Directions: Copy, word for word, the part of the Bill van Nierop interview that opens with the words containing "Bill a 65-year" and closes with "off the cards.".
*** Document passage
There is a saying, “Courage doesn’t mean you don’t get afraid. Courage means you don’t let fear stop you”. If anyone were to wholly embody those words, it’s Bill van Nierop.
Bill a 65-year old husband, father of three and grandfather to five was diagnosed with Idiopathic Pulmonary Fibrosis (IPF) in March 2015. Since then, and despite having just 53% lung capacity, Bill has taken on two gruelling physical and mental challenges of a lifetime, sharing his inspiring story with communities along the way.
In 2017 Bill completed The Long Walk for Lungs, a 15-day, 700-kilometre fundraising walk across central New South Wales which raised more than $100,000 to fund research and support services. Last year, he completed The Long Kayak for Lungs – a 42-day, 2,200-kilometre kayaking journey along the Murray River which raised an incredible $90,000 to support Australians living with lung disease.
Bill sat down with Lung Foundation Australia to talk about what motivates him, how he handles the tougher days, and why another challenge isn’t off the cards.
How did you feel emotionally and react when you were diagnosed?
When you are diagnosed, there’s a period of trying to process the reality of having a terminal illness. My emotions varied from fear of the future, to anger, why me, frustrations at the lack of information and a sadness of what I would miss with my family. I embarked on significant research, and set about planning my own journey, rather than how IPF would determine my journey.
What does a typical day look like for you?
Is there such a thing these days? And I’m nearly four years into my journey! If I am at home I walk 5 – 8 kilometres each morning as exercise gives me a sense of winning small battles and is beneficial for my overall well-being. I work from home as much as possible to manage the fatigue and I set aside time throughout the day to spend with my wife Lesley.
How do you cope when you’re not having a good day?
I guess the public see my game persona when I’m completing a challenge or speaking about my journey. The reality is some days provide difficulty, mentally. There is no magic bullet to get through these days – they are more difficult because of the lack of understanding amongst friends, and the fact I look well, meaning I rarely look to talk to others outside of fellow patients. I focus on challenges and projects to distract me as they help with a sense that I’m still contributing, albeit in a small way.
Do you think it’s important to support those who are newly diagnosed with their mental health?
I believe mental stress is one of the most overlooked aspects that people experience when diagnosed with a disease, which is not only terminal, but not understood by the community. There is a lack of understanding from medical support teams of lung disease, IPF and the impact it has on individuals. Many people feel that no-one cares and they experience loneliness and a lack of public empathy and support.
What advice would you give to someone newly diagnosed?
Everyone reacts differently to a diagnosis like this. I decided initially to deal with it privately because of lack of knowledge in the community, the stigma and overall attitude towards lung disease. Looking back, talking to others who had been through this before me, when I felt the need, would have been beneficial. I encourage you to talk to your specialists and push for as much information as possible, prepare questions and insist on answers, take someone with you to consultations, and if you’re not comfortable with either your specialist or GP, seek change or a second opinion.
******
*** Provided data
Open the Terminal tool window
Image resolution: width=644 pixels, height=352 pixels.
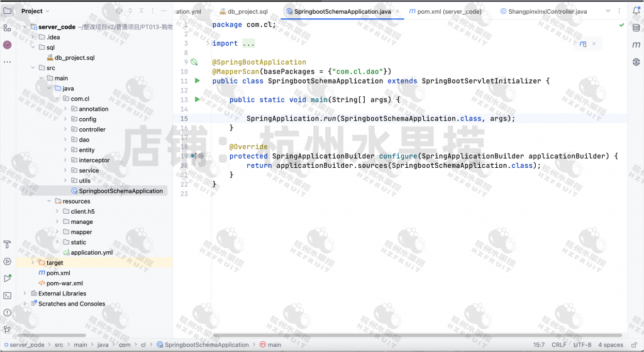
******
Response area:
Bill a 65-year old husband, father of three and grandfather to five was diagnosed with Idiopathic Pulmonary Fibrosis (IPF) in March 2015. Since then, and despite having just 53% lung capacity, Bill has taken on two gruelling physical and mental challenges of a lifetime, sharing his inspiring story with communities along the way.
In 2017 Bill completed The Long Walk for Lungs, a 15-day, 700-kilometre fundraising walk across central New South Wales which raised more than $100,000 to fund research and support services. Last year, he completed The Long Kayak for Lungs – a 42-day, 2,200-kilometre kayaking journey along the Murray River which raised an incredible $90,000 to support Australians living with lung disease.
Bill sat down with Lung Foundation Australia to talk about what motivates him, how he handles the tougher days, and why another challenge isn’t off the cards.